I've seen a few in the price range I want to pay. The TP-Link Archer BE550 (or BE9300) and the
Asus RT-BE92U seem to be two in the price range (max of $350). I'm certain either of those will be a significant upgrade. If there are any others in this price range I will def consider them.

I've only ever owned Asus and Linksys, I like the app, which admittedly i don't use often. I have a 2 story house but majority of clients are downstairs same floor as the router. I'd like easy software/app, no subscriptions for features, good signal range and somewhat future proof. Ive looked at wifi 6 and 6e but honestly id rather go for 7, with the prices on some of these. Not sure if that would harm my current things but I know for one my PS5 Pro has wifi 7.
 
I suspect you will see very little difference between any newer router and your current one. Be very careful about chasing speedtest numbers and the fear of missing a good deal because of black friday.

First you only really more speed for large downloads. Most portable devices do not have enough storage to download large things. You really should run any game consoles wired if there is any option. All wifi is subject to interference which causes lag spikes in games. More bandwidth only helps when you download/install the game when you are playing online games most use well under 1mbps.

I have not kept up on the pricing of wifi7. They were stupidly high priced when they came out. Be careful not all wifi7 routers support all the wifi7 features. I know very few support the ability to use 2.4,5 & 6 combined....then again I have never seen a end user device that can do this.

Wifi6 was mostly marketing hype it had very little improvement over your current wifi5 router. Wifi6e does help because of all the bandwidth on 6ghz. Unfortunately that too is now getting over crowded and 6ghz has issue going through walls.

wifi7 is still a bit hard to say for sure. Early reports are you get almost no benefit over wifi6e. Maybe it is just because not enough people have it. I know there is lots of discussion about PS5 wifi7 being garbage...not sure if it is the PS5 wifi or if it is a more generic wifi7 issue.

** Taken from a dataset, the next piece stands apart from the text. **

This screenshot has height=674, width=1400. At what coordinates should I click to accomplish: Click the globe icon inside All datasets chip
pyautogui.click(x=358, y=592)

Unless you have some large issue I would wait until you have more wifi7 devices. I would spend any money on trying to find a way to get some kind of wired connection to your ps5. MoCA over coax tends to be the best option when ethernet is not available. Powerline networks tend to be more stable even if it might be slower than wifi. Again speed only matters when you download games. You could I guess switch back to wifi to download and then use powerline to play.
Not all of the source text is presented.